Corporations Focused On Addressing Legacy Data Centers
By: Kelci Smesko
Techrealestatetrends.com
Over the past 15 years, a large number of corporations have spent significant corporate capital towards constructing and owning data centers throughout the United States to address their technology needs. A majority of these facilities were built as data fortresses at a cost of over $1,000 per square foot. For example, to build a data center of 100,000 sq. ft., a corporation could invest over $100 million. In the new era of corporations migrating to the cloud and colocation facilities, many of these properties have become underutilized with significant surplus space and power. Corporations today are looking for opportunities to optimize their data center footprint today and for the future. The current focus is to build flexibility for their future technology needs. The positive news is there is also a strong secondary market for these legacy enterprise sites with numerous operators, investors and lenders representing a healthy capital markets environment.
The result of this trend is that corporations are looking to strategically evaluate monetizing these assets to provide more flexibility in their technology portfolios. Jones Lang LaSalle (“JLL”) has emerged as an industry leader in providing corporations with valuable advisory services for data center assets globally. James P. Quinn and Michael Hochanadel, both Managing Directors at JLL have combined to complete approximately 60 million sq. ft of transactions providing advisory services for firms such as IBM, Verizon, Delta, Digital Realty, Hines, Lonestar and Level 3 Communications.
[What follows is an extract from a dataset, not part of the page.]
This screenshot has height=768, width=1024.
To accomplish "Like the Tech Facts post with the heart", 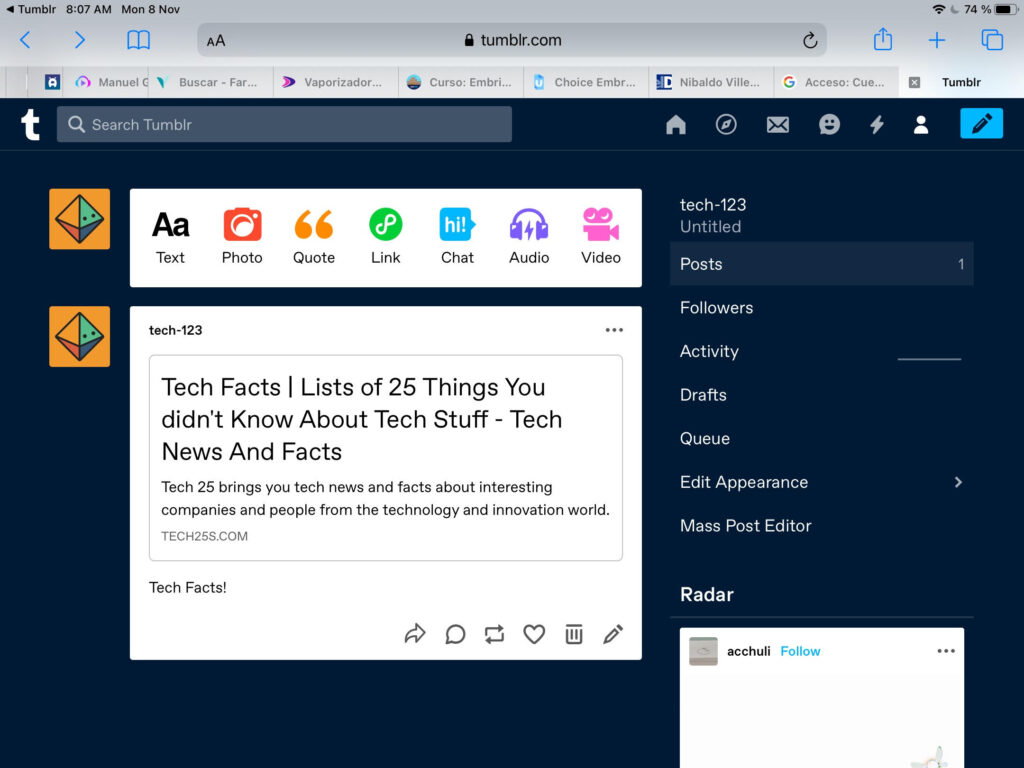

We recently interviewed Quinn and Hochanadel on this topic and addressed the following areas:
Techrealestatetrends.com: What are the important drivers for corporations today with emerging technology and their existing data center facilities?
Quinn: Corporations are struggling to keep up with their technology needs with their existing data center portfolios. The challenge is to build flexibility into their technology requirements by moving away from legacy assets where significant capital has already been deployed. There is a large number of sites that are underutilized that provide reduced flexibility due to the ownership structure and the high book values associated with these sites. Also the technology in these data centers is antiquated. As a result, we have been very active in advisory services for data center monetization and implementation projects.
Techrealestatetrends.com: Can you provide an overview of the market and trends for these data center assets?
Hochanadel: The data center investor universe has grown dramatically over the last ten years. As it has grown, it has also matured with several subcategories emerging. Large colocation operators are focusing on several core data center markets looking to build campus style deployments of significant scale. Passive investors such as non-traded REITs and pension fund advisors are looking for long term net leased data centers. While opportunistic investors are looking for structured corporate dispositions providing both cash flow and opportunity for upside.
Techrealestatetrends.com: Can you provide an overview of some recent market projects?
Hochanadel: We recently completed the sale of KOMO Plaza, a 293,727 square foot, Class A office and data center asset in Seattle. GI Partners purchased the two-building plaza for $276 million. KOMO Plaza is one of just three key telecommunications carrier hotels in the Northwest and one of just two purpose-built telecommunications centers in Seattle.
Techrealestatetrends.com: How are you helping corporations address evaluating their technology portfolios?
Quinn: We provide corporations with a comprehensive analysis of the financial metrics of optimizing their technology portfolio through various scenario analysis of data center monetization, colocation, cloud and network opportunities. We provide unsurpassed intellectual capital in understanding market pricing for each critical technology metric.
Hochanadel: In tandem, we provide market valuations of data center properties, sales/pricing intelligence, landscape of active buyers and sensitivity scenarios on leaseback strategies.